## [YOUR INSTRUCTIONS]
The lines from the one containing "Given: Select the" through the last one in the data: please copy those exactly, and only those, without the pictures.

##### DATA RECORDS #####

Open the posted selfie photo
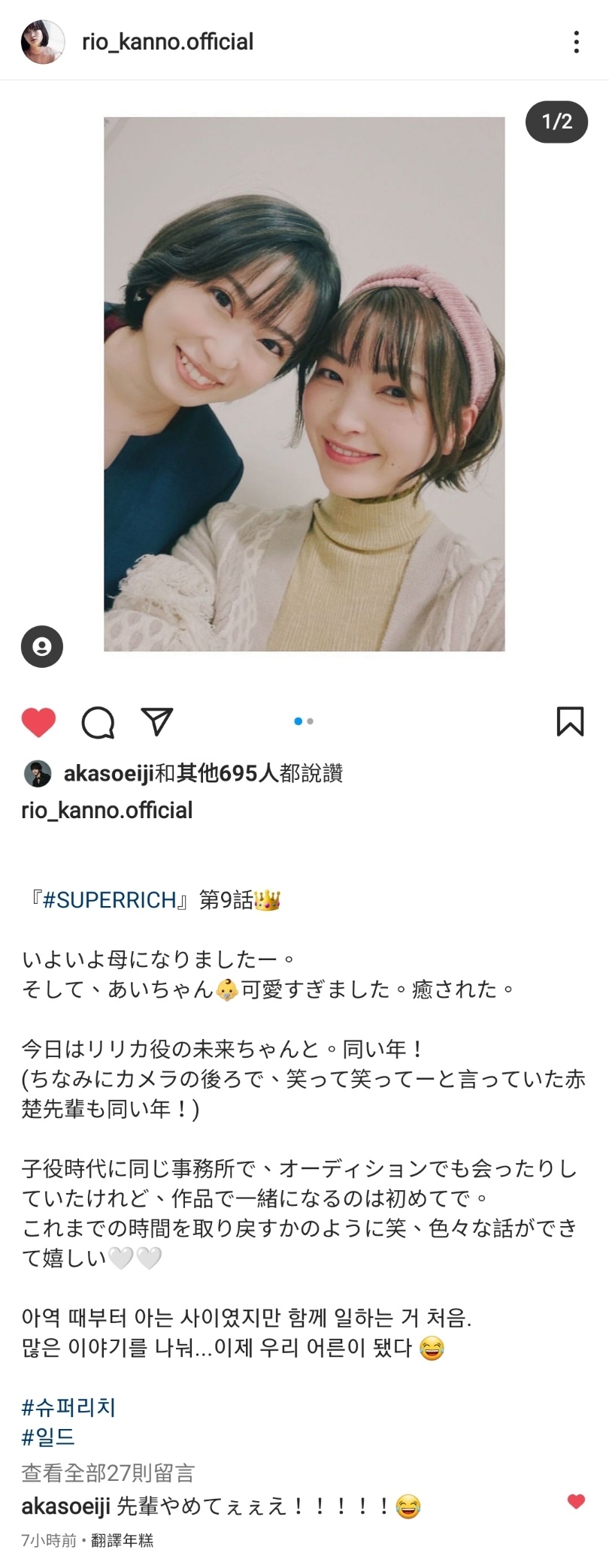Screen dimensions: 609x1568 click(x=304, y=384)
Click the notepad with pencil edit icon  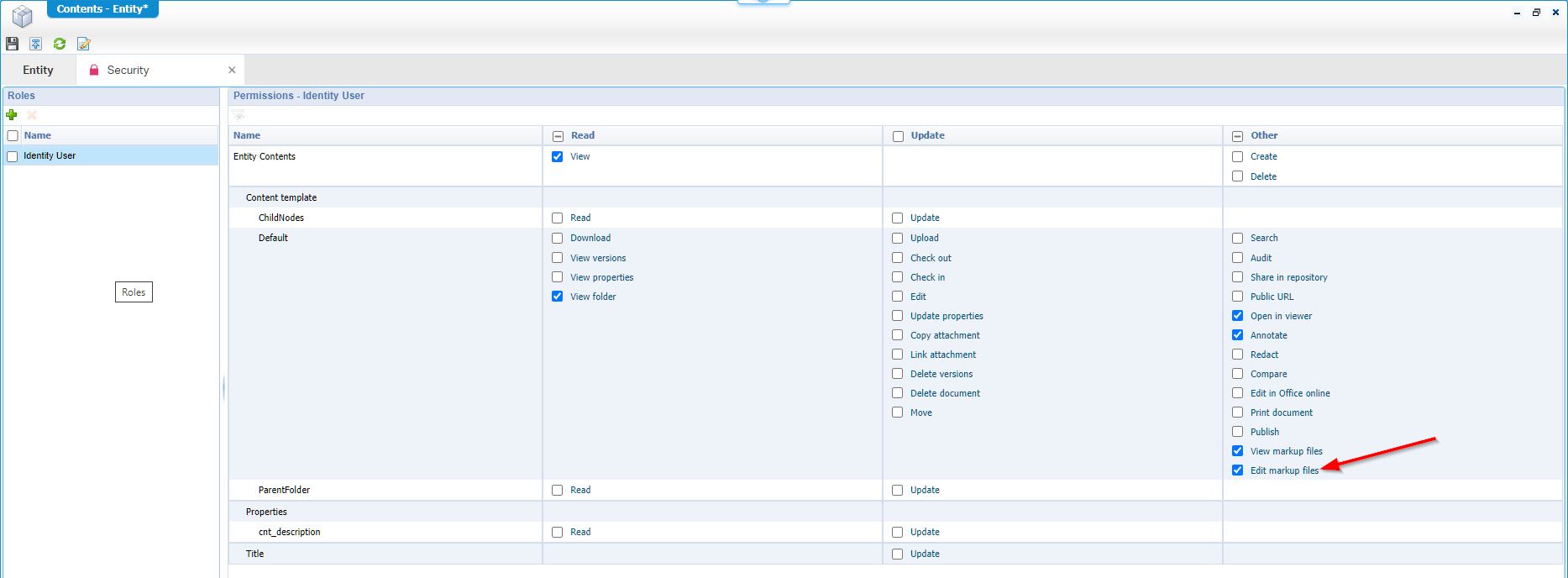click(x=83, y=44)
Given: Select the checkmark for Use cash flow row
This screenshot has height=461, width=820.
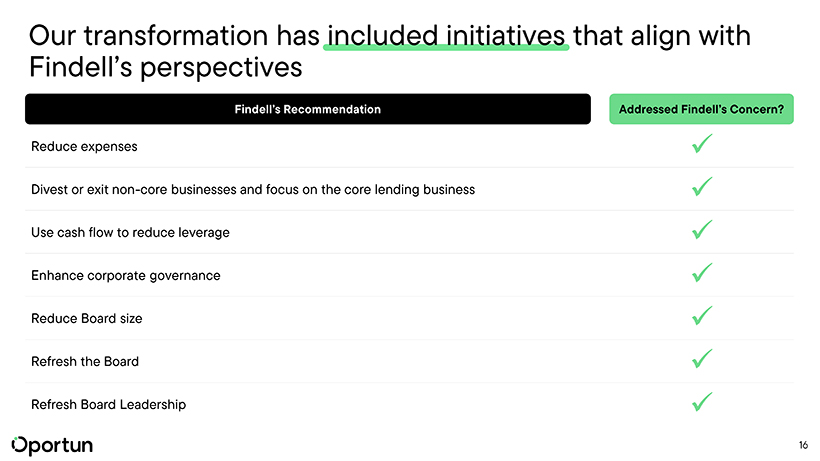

#####

## [TASK ANSWER]
Given: Select the checkmark for Use cash flow row
This screenshot has height=461, width=820.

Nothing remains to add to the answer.